Therapy provides a troubled child a place safe from physical and psychological harm, where she can let her guard down sufficiently to explore her thoughts, feelings, and life. This type of therapy believes, along with the child-centered approach, that simply coming to know what she truly feels, thinks, and does can help a child to feel and function better, that is, to live in a more authentic way. But looking in the mirror with the lights on is difficult. By proving ourselves safe and trustworthy over time, we steadily convince the child that she has found someone with whom she can pursue and share this self-exploration.
But establishing a safe and accepting atmosphere isn’t enough. The psychoanalytic play therapist strives to “therapeutically hold” the child. Parallel to the way that a mother holds her baby, the therapist holds the patient—not physically, but psychologically. The therapist absorbs the excite- ment and distress that the child’s mind and body cannot bear on its own. Moment by moment the therapist confirms the child’s experience. This witnessing fosters the child’s trust in what she herself feels and perceives, leading to her evolving a more genuine self, a keystone of psychological health. The therapist’s noticing and admiring the child’s steps forward renews enthusiasm and joy for her own growth and the risk-taking it requires.

(Stored items)
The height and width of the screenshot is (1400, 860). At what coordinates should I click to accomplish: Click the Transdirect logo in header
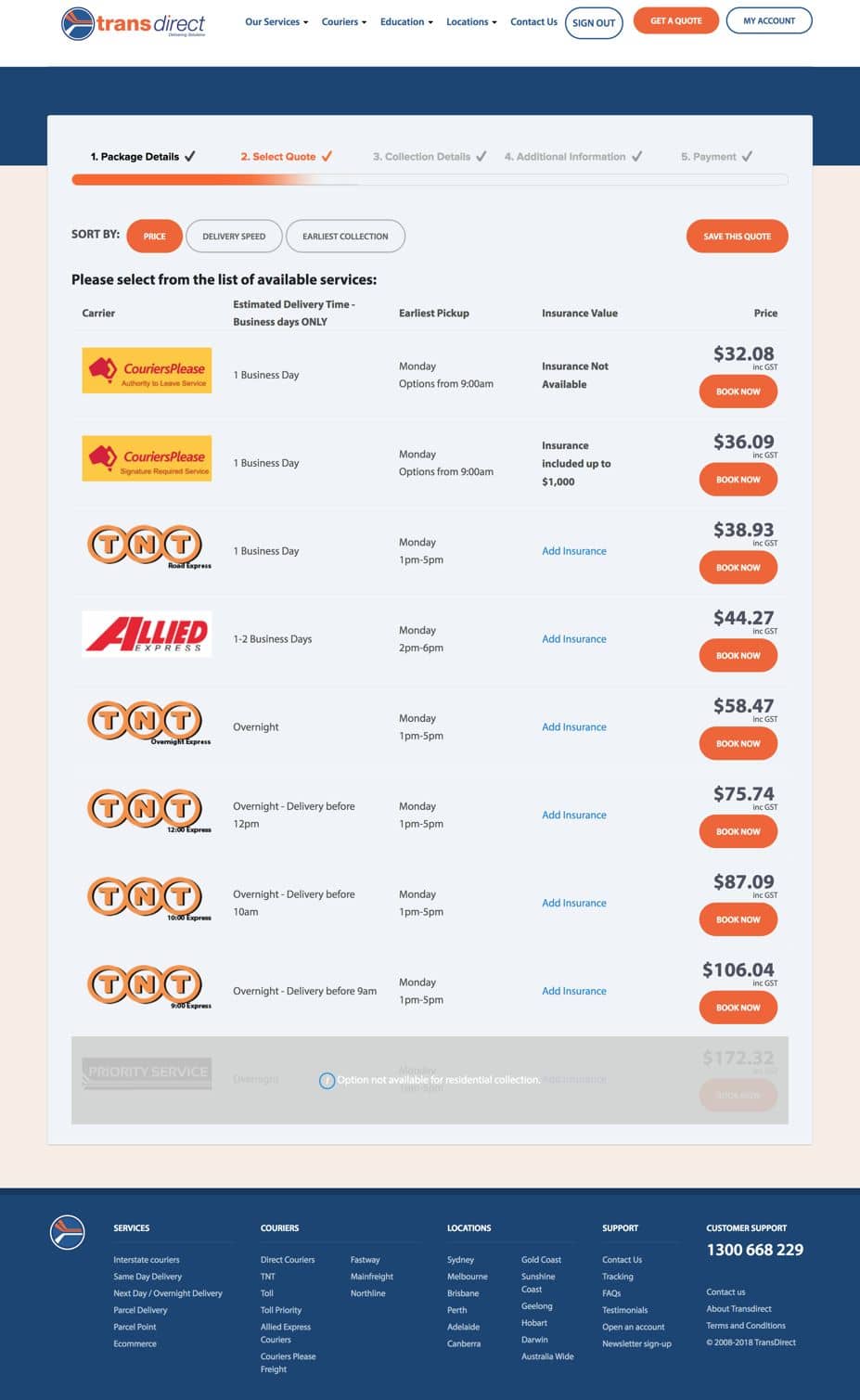pos(134,23)
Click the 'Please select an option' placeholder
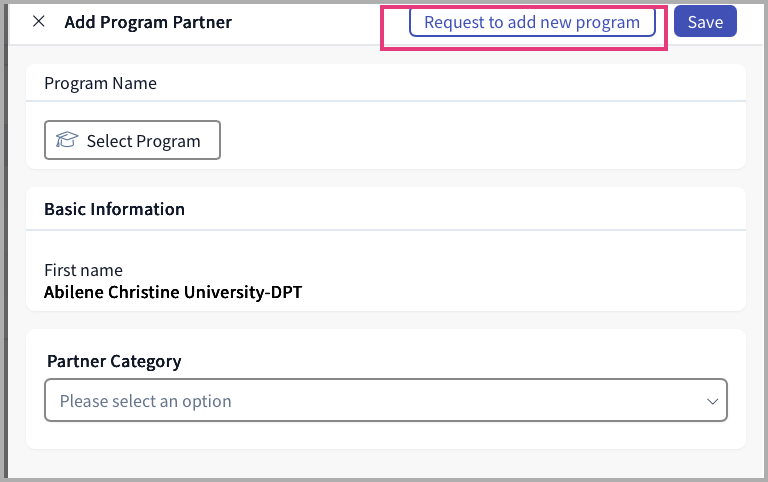Image resolution: width=768 pixels, height=482 pixels. click(146, 401)
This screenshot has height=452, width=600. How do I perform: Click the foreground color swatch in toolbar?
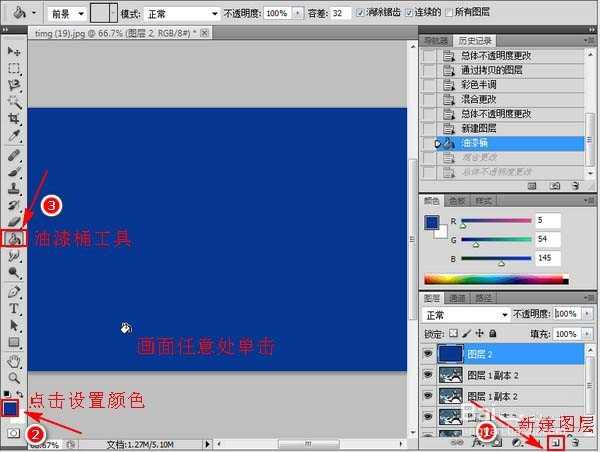(x=9, y=407)
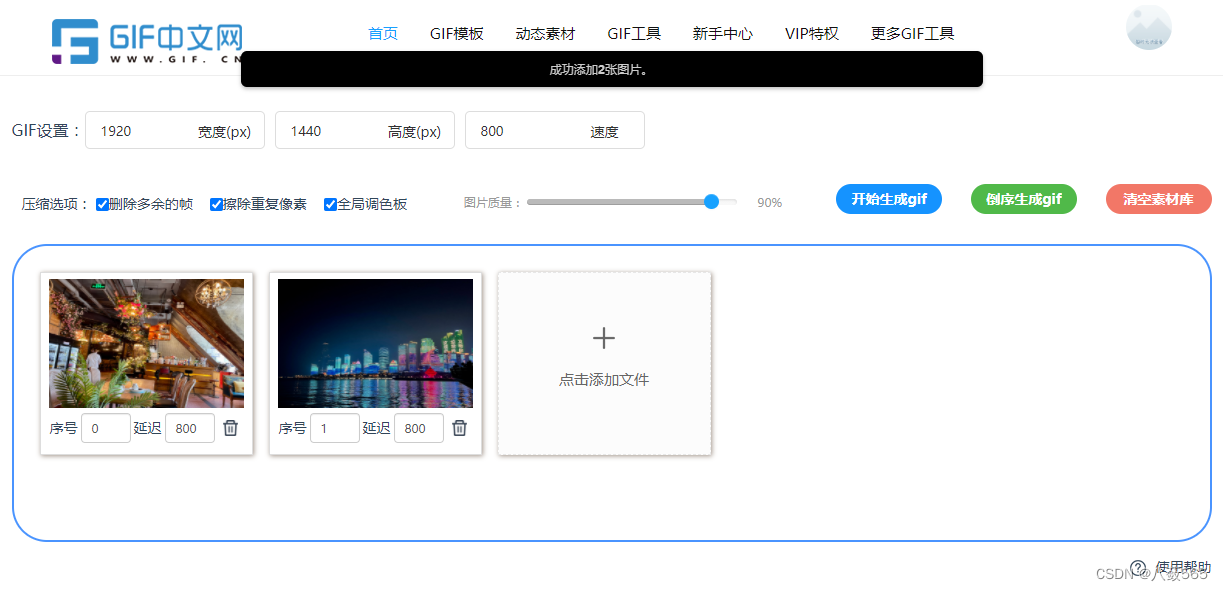The image size is (1223, 591).
Task: Disable the 删除多余的帧 checkbox
Action: pos(102,204)
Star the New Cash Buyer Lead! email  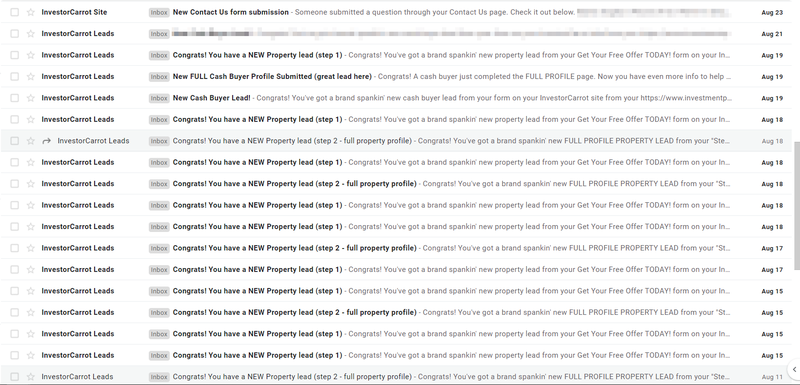tap(31, 98)
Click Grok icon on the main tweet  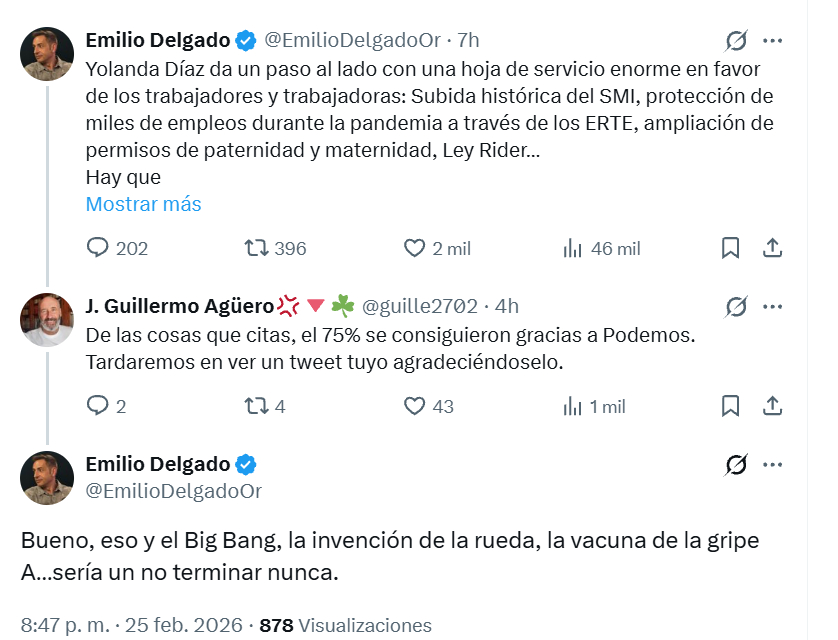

Activity 1
Rewrite the passage on psychoanalytic play therapy from "But establishing a" up to and including "risk-taking it requires.", substituting "parent" for "mother".
Activity 2
Resume the passage on psychoanalytic play therapy, picking up after its final sentence.
The stored items are irrelevant here.

Written reply 1
But establishing a safe and accepting atmosphere isn’t enough. The psychoanalytic play therapist strives to “therapeutically hold” the child. Parallel to the way that a parent holds her baby, the therapist holds the patient—not physically, but psychologically. The therapist absorbs the excite- ment and distress that the child’s mind and body cannot bear on its own. Moment by moment the therapist confirms the child’s experience. This witnessing fosters the child’s trust in what she herself feels and perceives, leading to her evolving a more genuine self, a keystone of psychological health. The therapist’s noticing and admiring the child’s steps forward renews enthusiasm and joy for her own growth and the risk-taking it requires.

Written reply 2
Most of all, the therapist empathically listens and responds to the child. Being understood deeply, having your perspective heard, is itself one of the most powerfully moving experiences you can have and counters the painful, if common, sense of being unheard and ignored. In addition to being reparative in itself, the therapist’s empathic stance facilitates clinical interventions that acutely meet the patient just where she is emotionally, neither falling flat nor overwhelming her.